2) International and Comparative Health and Social Welfare Policies
This area focuses on comparative and international perspectives on health and social welfare policies. Poverty, hunger, child labor and health care increasingly dominate the social, political and economic agendas of developed and developing nations. Human rights issues including the rights of marginalized populations (minorities, mentally ill, disabled), immigration and refugee affairs, and prevailing problems and crises (poverty, hunger, natural disasters, wars) have become part of an international dialogue and conflict. This area will provide students with exposure to the international implications of health and social welfare policies, and knowledge of the trends, organizations, and politics necessary for leadership in this area.

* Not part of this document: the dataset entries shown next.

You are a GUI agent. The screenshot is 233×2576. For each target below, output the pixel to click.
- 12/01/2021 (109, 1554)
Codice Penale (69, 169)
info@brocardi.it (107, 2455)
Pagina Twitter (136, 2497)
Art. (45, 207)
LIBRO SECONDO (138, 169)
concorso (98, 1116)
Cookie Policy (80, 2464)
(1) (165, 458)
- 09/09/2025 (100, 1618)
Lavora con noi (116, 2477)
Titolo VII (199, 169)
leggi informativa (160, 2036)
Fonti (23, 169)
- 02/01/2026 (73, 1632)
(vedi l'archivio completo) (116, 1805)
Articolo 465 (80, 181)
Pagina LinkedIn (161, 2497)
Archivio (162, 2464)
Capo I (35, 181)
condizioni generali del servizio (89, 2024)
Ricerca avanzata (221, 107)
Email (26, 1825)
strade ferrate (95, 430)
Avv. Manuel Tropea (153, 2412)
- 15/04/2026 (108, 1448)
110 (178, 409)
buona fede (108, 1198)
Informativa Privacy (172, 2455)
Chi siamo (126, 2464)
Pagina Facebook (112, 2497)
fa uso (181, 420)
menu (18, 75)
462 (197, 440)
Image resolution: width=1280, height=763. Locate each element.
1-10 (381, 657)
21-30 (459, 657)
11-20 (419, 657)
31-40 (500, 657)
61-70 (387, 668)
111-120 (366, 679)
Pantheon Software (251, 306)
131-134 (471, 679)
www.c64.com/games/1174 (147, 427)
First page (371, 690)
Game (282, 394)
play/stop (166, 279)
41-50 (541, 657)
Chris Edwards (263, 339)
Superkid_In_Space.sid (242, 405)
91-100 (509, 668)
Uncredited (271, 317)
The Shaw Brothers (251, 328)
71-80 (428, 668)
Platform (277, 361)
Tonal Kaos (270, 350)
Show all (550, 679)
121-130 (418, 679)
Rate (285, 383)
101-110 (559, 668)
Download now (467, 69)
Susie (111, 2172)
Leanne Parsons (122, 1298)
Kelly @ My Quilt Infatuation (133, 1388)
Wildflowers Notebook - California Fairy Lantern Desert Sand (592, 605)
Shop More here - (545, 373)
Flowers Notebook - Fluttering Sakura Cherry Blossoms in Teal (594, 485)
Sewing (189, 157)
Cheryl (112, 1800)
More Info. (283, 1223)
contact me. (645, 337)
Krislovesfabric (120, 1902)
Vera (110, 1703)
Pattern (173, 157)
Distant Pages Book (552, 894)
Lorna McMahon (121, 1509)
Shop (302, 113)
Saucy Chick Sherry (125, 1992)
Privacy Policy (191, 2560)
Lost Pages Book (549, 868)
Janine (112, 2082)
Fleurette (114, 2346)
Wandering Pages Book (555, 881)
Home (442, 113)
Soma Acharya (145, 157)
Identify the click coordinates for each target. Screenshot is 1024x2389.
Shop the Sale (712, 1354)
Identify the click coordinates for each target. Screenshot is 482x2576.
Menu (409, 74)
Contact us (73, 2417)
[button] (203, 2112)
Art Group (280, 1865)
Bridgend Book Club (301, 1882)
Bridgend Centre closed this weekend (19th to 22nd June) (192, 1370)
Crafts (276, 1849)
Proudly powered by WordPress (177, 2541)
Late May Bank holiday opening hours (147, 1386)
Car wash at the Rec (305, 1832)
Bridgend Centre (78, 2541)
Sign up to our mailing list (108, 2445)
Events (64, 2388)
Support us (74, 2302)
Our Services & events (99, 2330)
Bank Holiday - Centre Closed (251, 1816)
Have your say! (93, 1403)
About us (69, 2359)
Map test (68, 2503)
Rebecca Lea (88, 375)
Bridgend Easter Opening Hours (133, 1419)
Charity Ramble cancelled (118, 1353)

3) International and Comparative Environmental Policy
This area addresses the political economy and political ecology of global environmental issues. Many environmental problems such as global warming, use of scarce resources, and air and water pollution are global. There are also important region-wide environmental issues that include deforestation, cross-border water pollution between two countries, danger from nuclear power plants, etc. Environmental debates over the possibility for sustainable development raise questions about the effects and limits of the emerging global economy. Students in this area will explore the politics that shape global environmental issues, and will become familiar with international environmental policies and their implication for development and social justice.
4) Foreign Policy and International Institutions
This area focuses on the relationships among nation states and the international institutions that support those interactions. Students in this area will analyze and explore state-based conflicts and resolutions, as well as mechanisms of cooperation and relations between states. This area also looks at the role of international organizations and NGOs as examples of international cooperation for preventing conflicts and promoting security and world peace. Key courses will address International Political Relations, International Economic Issues, and U.S. Foreign Policy Development.
Students can also participate in the numerous public lecture and colloquium series offered by the School of Public Affairs, the International Institute  and its various centers.